You need a #5 to spray latex or oil, but it still has to be thinned considerably. 

I don't use hvlp for anything but lacquer.


----------



## bulldogpaintingllc (Feb 13, 2010)

than what do you spray the trim with? i have a titan 640ix and was gonna use the fine finish tips. if so what tip size.


----------



## Andyman (Feb 21, 2009)

HVLP is great for trim. I use #4 needle for latex. Slightly thinned.


----------



## BC_Painter (Feb 14, 2010)

bulldogpaintingllc said:


> than what do you spray the trim with? i have a titan 640ix and was gonna use the fine finish tips. if so what tip size.

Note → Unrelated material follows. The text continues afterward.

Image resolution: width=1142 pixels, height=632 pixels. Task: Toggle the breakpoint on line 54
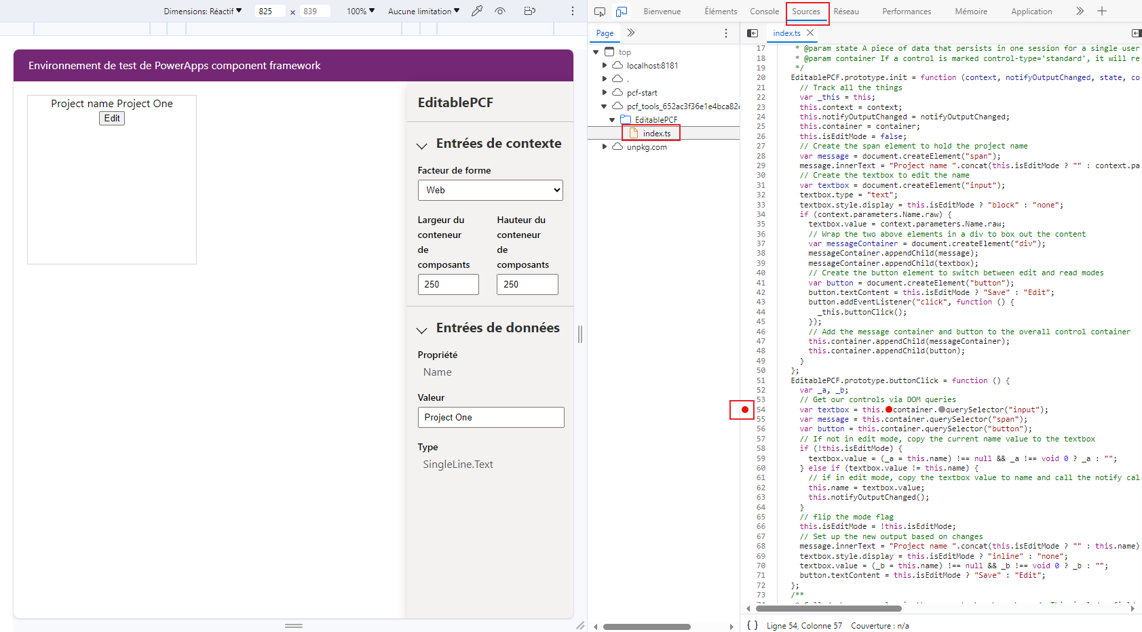coord(745,410)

I typically use a graco 312 ff tip or titan comparable

no thinning necessary, and faster


----------



## Workaholic (Apr 17, 2007)

310 all the way!


----------



## BC_Painter (Feb 14, 2010)

Workaholic said:


> 310 all the way!


:thumbsup:


----------



## AztecPainting (Jan 28, 2010)

Yeah 310 for trim and 411 for doors, faster than speedy Gonzales :thumbup:


----------



## jack pauhl (Nov 10, 2008)

Depending on the acrylics I spray I'll use a FF210 or 311 with pressure set around 1800psi (varies a bit) Only time you really need a (3) tip is for wide trim for the 6" pattern otherwise that 311 on standard trim will likely give you more overspray on the walls than you'll care to deal with later. Not to say you can shoot 1" onto the wall with a 311 but your shooting the rest to the wind.


----------



## DeanV (Apr 18, 2007)

210 for trim, sometimes a 310 for trim (or if spraying trim and doors at the same time).


----------